Policiais militares faziam patrulhamento nas proximidades de um posto de combustíveis, quando avistaram dois homens, de 49 e 41 anos, arrastando outro indivíduo, de 47anos, pelas pernas, retirando ele da área destinada à troca de óleo de veículos.
Diante da cena, os policiais procederam a abordagem dos dois indivíduos e constataram que a vítima estava bastante ferida, aparentemente desacordada, razão pela qual foi prontamente acionado socorro pelo Samu e encaminhamento para o H.C.
No interior da área destinada à troca de óleo de veículos foi localizada uma barra de ferro, a qual foi recolhida pela perícia. Não houve confirmação técnica de que referido objeto tenha sido efetivamente utilizado nas agressões.
Os dois agressores foram conduzidos à CPJ. Um deles declarou ser usuário de drogas e afirmou que, cerca de dois dias antes, teria sido agredido pela própria vítima, conhecida por ele como “Beto” ou “Bentinho”, também usuário de entorpecentes, com o emprego de uma barra de ferro, fato que, segundo disse, teria lhe causado fraturas em duas costelas e demandado atendimento hospitalar. Relatou que, após deixar o hospital, procurou a vítima para “tirar satisfação” e, ao encontrá-la, passou a agredi-la com socos, chutes e “bicudas”, negando, contudo, ter utilizado qualquer instrumento, especialmente a barra de ferro localizada no local, bem como negando qualquer intenção de matar. Disse, ainda, que pretendia apenas “dar um salve” na vítima, em razão do conflito anterior.
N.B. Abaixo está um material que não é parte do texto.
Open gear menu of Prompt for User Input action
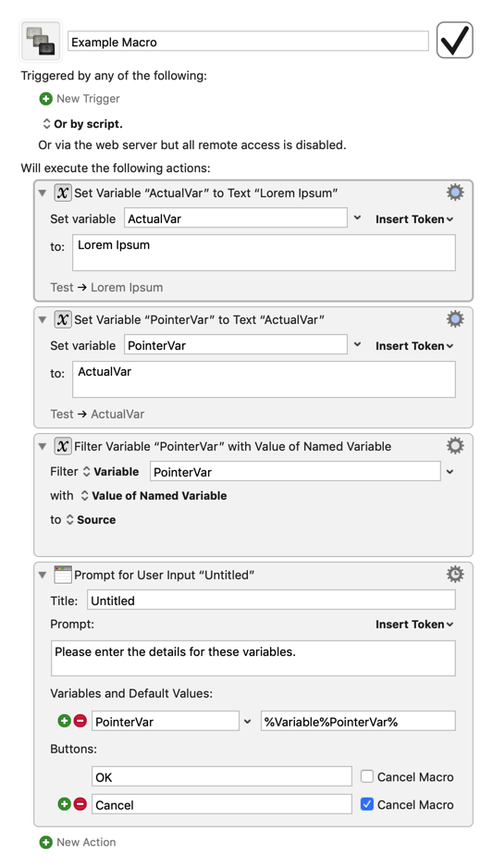 [455, 575]
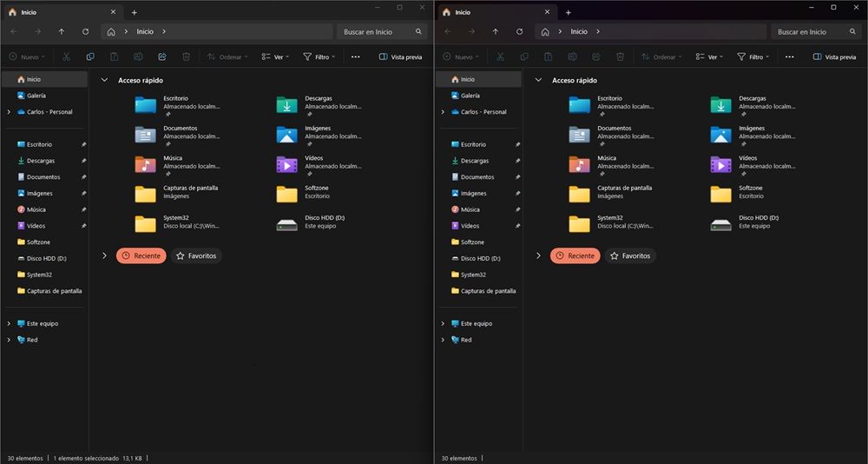Click the Share icon in left window toolbar
This screenshot has width=868, height=464.
tap(162, 56)
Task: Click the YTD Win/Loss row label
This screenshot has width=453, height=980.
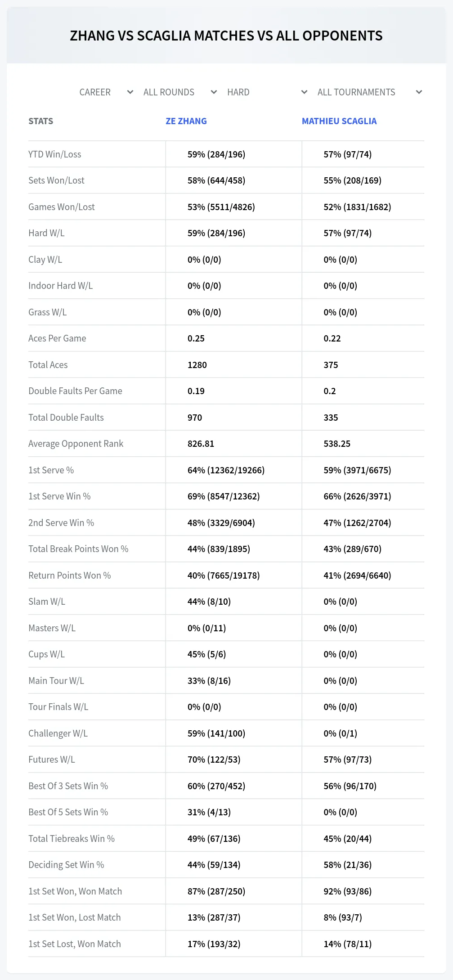Action: click(x=55, y=154)
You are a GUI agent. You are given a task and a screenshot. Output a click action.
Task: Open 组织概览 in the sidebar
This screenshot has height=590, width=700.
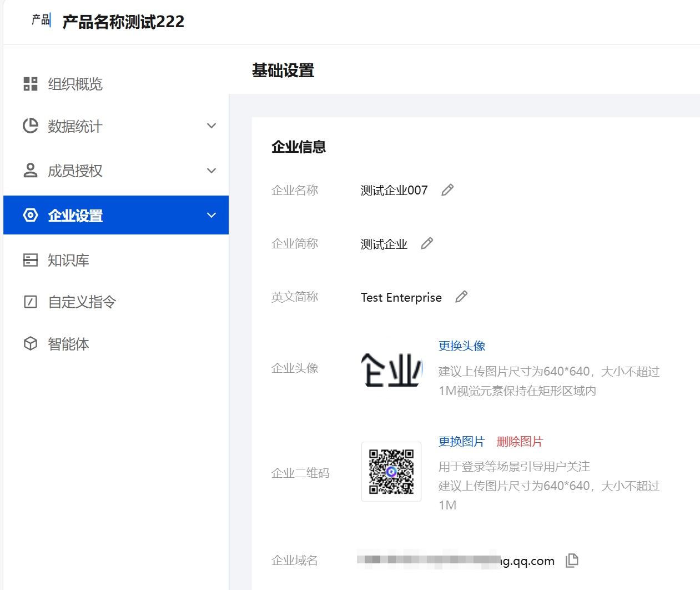(75, 84)
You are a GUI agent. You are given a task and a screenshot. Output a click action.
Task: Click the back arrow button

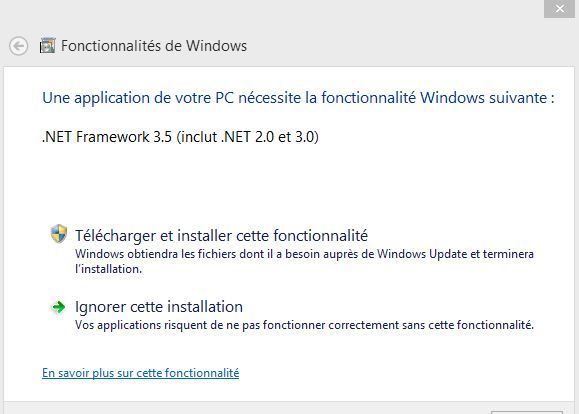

O outro indivíduo, por sua vez, declarou ser usuário de drogas e afirmou que soube que “Beto” teria anteriormente agredido. Disse que estava próximo ao local quando viu o amigo sendo agredido e, por ser amigo dele, acabou também desferindo alguns chutes contra o homem que ficou desacordado. Negou ter iniciado as agressões, negou o uso de ferro, pau ou qualquer outro instrumento e afirmou que a intenção era apenas que a vítima “ficasse esperta”.
O delegado plantonista classificou o caso como lesão corporal e a dupla foi autuada e liberada após os depoimentos.